Texas--Texas of gallon hat-sized ego, cows, feathered hair, boots, the Bush family, and barbecue--was about to be my home for the next four or so years. My first impression of Texas was arriving at the border via I-10 and being greeted, shortly thereafter, by a car dealership with the typical house-sized flag--except it was the Texas flag, not the familiar 50 stars and 13 stripes. No, here in Texas we just have one star, two stripes. We only need one star. Because we are the only star that matters. We were our own country for about five years, about 150 years ago, but oh, oh no have we ever forgotten it. I would be hard-pressed to tell you what's on Florida's flag, but I can safely say the Lone Star is branded in my memory. In the original statehood agreement, it was stipulated that the Texas flag could be flown at the same height as the American flag, instead of lower like all the other states--oh no, we are not just another state, we are sister nations, joining in alliance, but well, if you insist, we will condescend to be called by your name, but only because we like you. This privilege is always exercised.

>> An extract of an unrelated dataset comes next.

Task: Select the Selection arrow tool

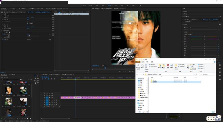Action: pyautogui.click(x=35, y=76)
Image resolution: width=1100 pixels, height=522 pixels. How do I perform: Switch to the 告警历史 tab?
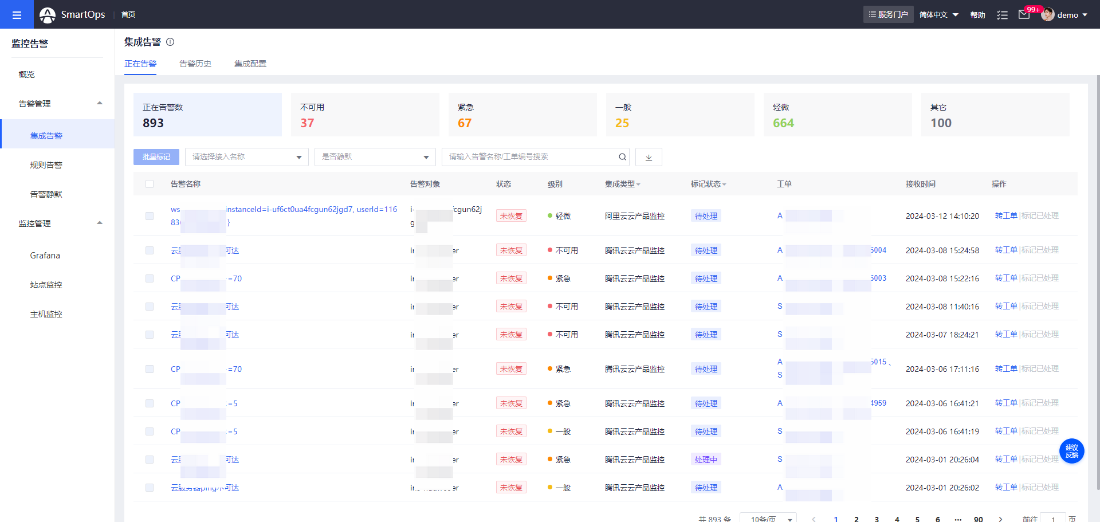[x=195, y=64]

Needless to say, things have not changed much; if anything, the Texas Ego has only grown. It is so much a part of the collective mentality that the majority of ad campaigns feed off of the idea. Ford makes trucks Texas tough. Whataburger has small, medium, large, and Texas-sized. Pretty much everything has a Texas size, in fact. And no one blinks an eyelid. This is completely normal. Can you image an ad saying something like, "and now carrying California-sized?" Yea.

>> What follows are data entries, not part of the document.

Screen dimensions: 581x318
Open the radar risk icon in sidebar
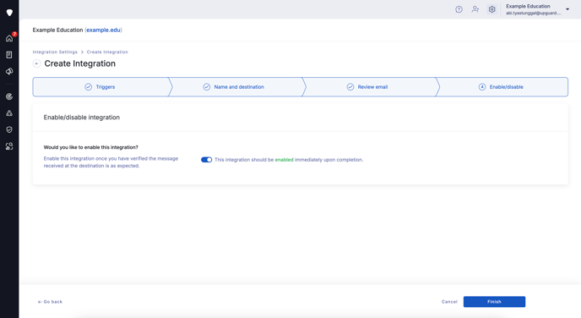tap(9, 96)
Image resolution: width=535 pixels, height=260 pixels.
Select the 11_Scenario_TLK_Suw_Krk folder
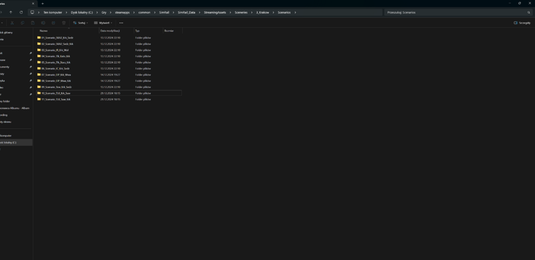point(56,100)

The nation-sized ego has not changed. Neither has the rancher culture. "Home on the Range" Texas once was, and it is still true that there are lots of ranches left, lots of cows. But in cities like Houston, I'm pretty sure the majority of the citizens haven't been closer than 100 yards to a cow in three generations. But this phases no one. Cowboy boots are not cowboy boots. They are shoes. Cowboy hats (also just "hats") are worn unironically. There are actually people here who wear ten-gallon hats (straw in the summer and felt in the winter, of course), have crisp button-up shirts (buttoned to the neck and adorned with a bolo tie) tucked into tight-fitting jeans (let me tell you, these guys put hipsters to shame), belted with a buckle about the size of a small child's face, and cowboy boots. And they are being completely, totally, utterly serious.

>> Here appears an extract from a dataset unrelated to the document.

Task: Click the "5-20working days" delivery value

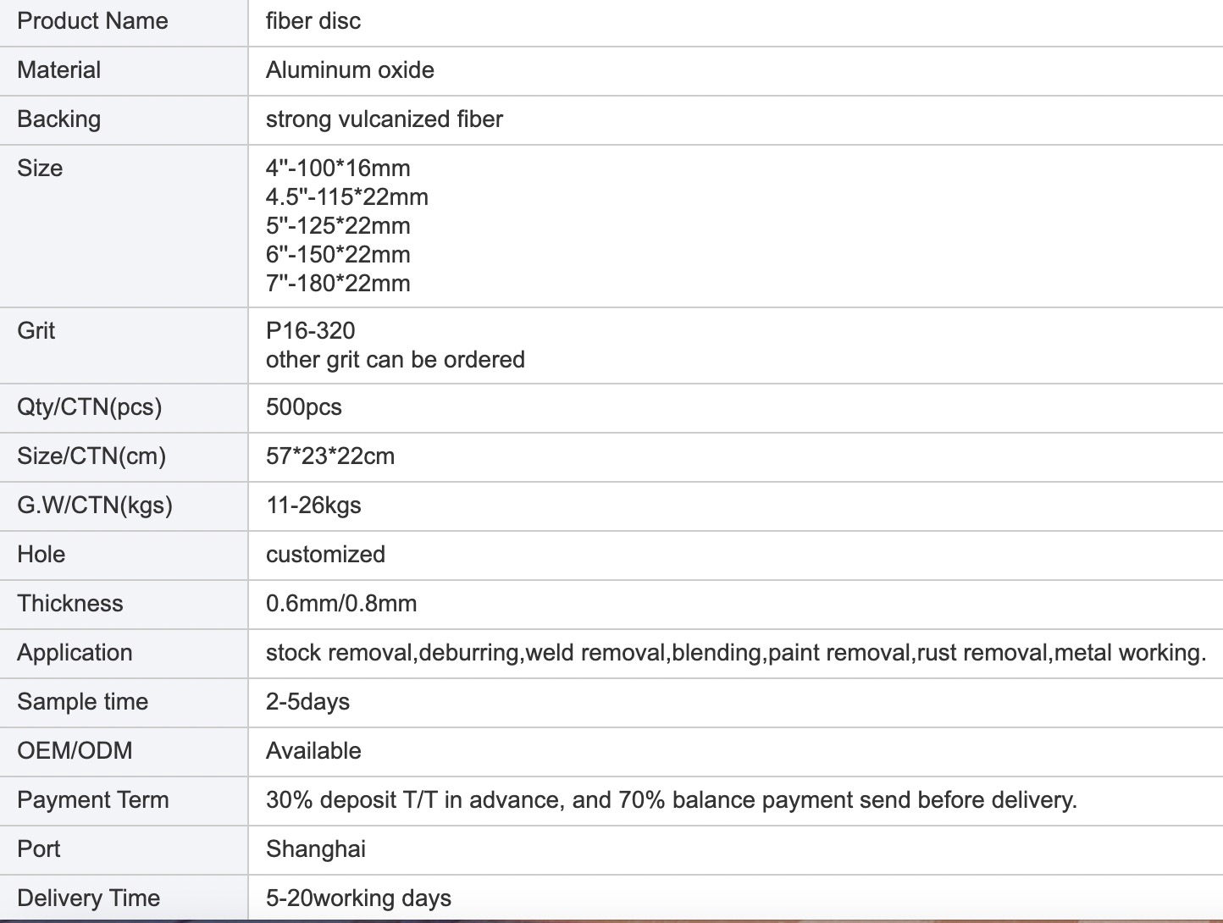Action: (358, 898)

My increasing trepidation was not assuaged when during orientation at Rice, it was mentioned that, "Oh, and if you have any guns with you, you have to keep them in the gun locker. You can check them out and go shooting any time you like, of course, but you know, it's just for safety." Later, I overheard two Texas natives talking about hunting. "Why," I asked, "why do you think killing animals is fun?" "Well, how else are you supposed to get venison?" I figured the answer of, "You don't!", was the obvious one only to me.

But despite the big hats, big guns, big talk, and big heads, Texas ended up pleasantly surprising me.

And now, on the day I leave it, I am not surprised that I am sad to go. Houston has been good to me, and now I leave it behind as I would a true friend. And ahead is California, and my own manifest destiny.